Over the past few months, we have been receiving calls asking for help with virus and malware infections that found their way onto systems through email. The sad fact is that the main route to virus and malware infections is through email. Windows 7 and Vista attempts to help through their User Account Control (UAC) feature by asking your permission when any program tries to make administrator-level changes. However, if you’re too quick to hit the Yes button, Windows 7 and Vista will allow the program to run and do its damage. So what can users do to protect themselves?
- If using Windows 7 or Vista, never disable the User Account Control (UAC) and heed its warnings when running programs you do not know or trust.
- Make sure you have an anti-virus program that scans emails and their attachments. At XSolutions, we use Avast. It scans incoming and outgoing emails and attachments prior to opening or sending them. However, anti-virus and malware programs are not fail-safe. Malicious code does get through. There are people at this very moment creating dangerous code that the anti-virus companies have not yet encountered. So the best protection is user vigilance in addition to an up-to-date anti-virus program.
- Be extra cautious of opening emails from people you don’t know. In fact, if it is suspicious then delete it. If the email is from a spammer, then blacklist it so your email client “learns” that emails from this address goes directly to your spam folder where you can safely delete them without opening. Incidentally, never disable your spam filter.
- Never respond to email requests for passwords, personal or financial information. These are phishing attacks and are a way for crooks to acquire sensitive information. Trustworthy institutions will never ask you to reveal this type of information, and certainly not through such an unsecure medium as email. Don’t fall for them or your identity can be stolen! Just delete them quickly.
- Never send sensitive information, including credit card numbers and bank account numbers via email. Email is unsecure and easily hacked. Just don’t do it. Ever!
- Hackers possess sophisticated software that attempts to guess your password. The fact is that most people use easily guessed passwords such as harry123, frank678, etc. Also, a lot of people use one main password for everything! So, once the hacker gets one password, he’s got them all. Always use a strong password of at least 8 characters that is meaningless and includes upper and lower case letters, numbers, and symbols. Never use the same password for all of your data (i.e. bank information, credit card sites, etc.).
- Do not enter a list of sites, logins and passwords into a spreadsheet, text file, or word processing document and keep that document on your computer. If a hacker gains access to your PC, he’ll have all of your passwords in an instant. If you must keep this information on your PC, use a good Password Manager such as Keepass (see download of the month) that uses government-level encryption to keep your passwords safe. It’s free and easy to use. Just make sure you use a strong password as noted above and do not keep it anywhere on your PC. Oh, and don’t forget it or you’ll never get into that file again.

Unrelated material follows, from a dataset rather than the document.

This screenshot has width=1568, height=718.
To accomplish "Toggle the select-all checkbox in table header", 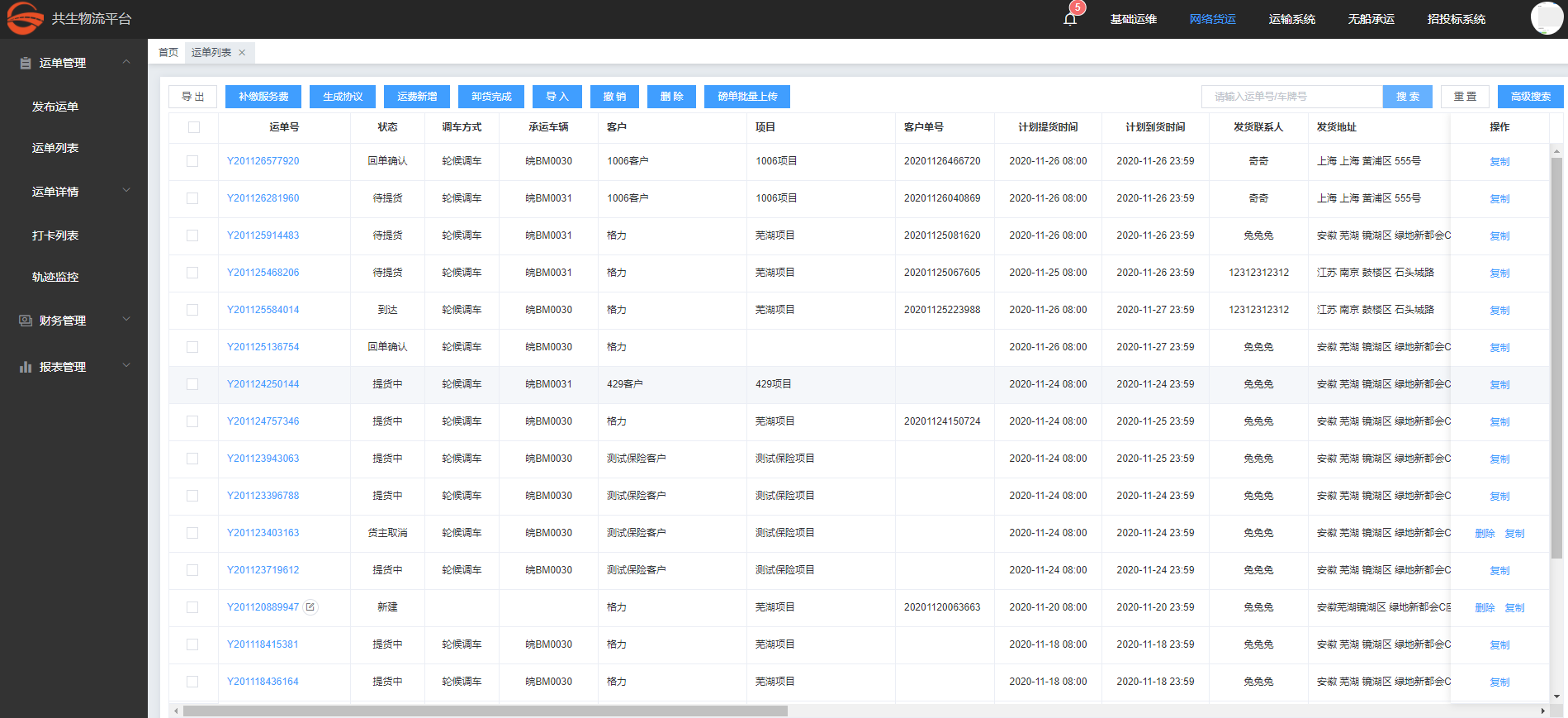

- Don’t participate in your “friends’ email rings”. You know what I’m talking about, where a group of people share funny jokes, etc. via email with everyone on their list? What a great way to spread a virus or other malware. You see, most people scour the internet looking for these kinds of jokes and funny stories but don’t practice safe internet and email usage themselves. So, they pass around links by email or forward emails from one of their friends to the group. The problem is that the email may be infected or the website that the link points to may pass on a virus to whoever opens it. This helps the virus go, well — “viral”!
- Always use a secure wireless connection so unscrupulous hackers can’t “listen in” on your email communications. Many homes and businesses today are equipped with wireless routers because of the freedom they give by allowing people to log onto the internet without worrying about hard wire connections. While this is a great thing, be aware that you need to take security precautions because wireless signals can be hijacked.
- It is also a smart business practice to have a Managed Services Provider or MSP manage your computer systems. An MSP, such as XSolutions, can monitor and manage networks, servers, and individual workstations keeping business systems safe and working at optimal levels. This reduces downtime and lowers IT costs over time.Although an MSP cannot prevent a virus attack, they do provide proactive services to:
- Ensure that your virus protection is up-to-date and active.
- Run scans at predetermined intervals to catch any infections that may have gotten through and are hiding and waiting to exploit your system’s vulnerabilities.
- Make sure all critical Microsoft updates (especially security updates) have been applied.
- Quickly address issues to minimize damage should an infection occur.
In closing, please be aware that email security also affects mobile devices such as smart phones. Droids and Blackberries can be set up to synch emails with company servers so what you do on one device affects another. Anti-virus packages are also available for mobile devices. Install and use them as well as practice “safe emailing” behaviors.
In the war against malicious software, human vigilance is the key, and at the same time, the weakest link. Email is the most prominent gateway hackers use to install infections. Having up-to-date and active anti-virus and anti-malware software in conjunction with good email practices as discussed above should help greatly to reduce the instances of infections. Good luck!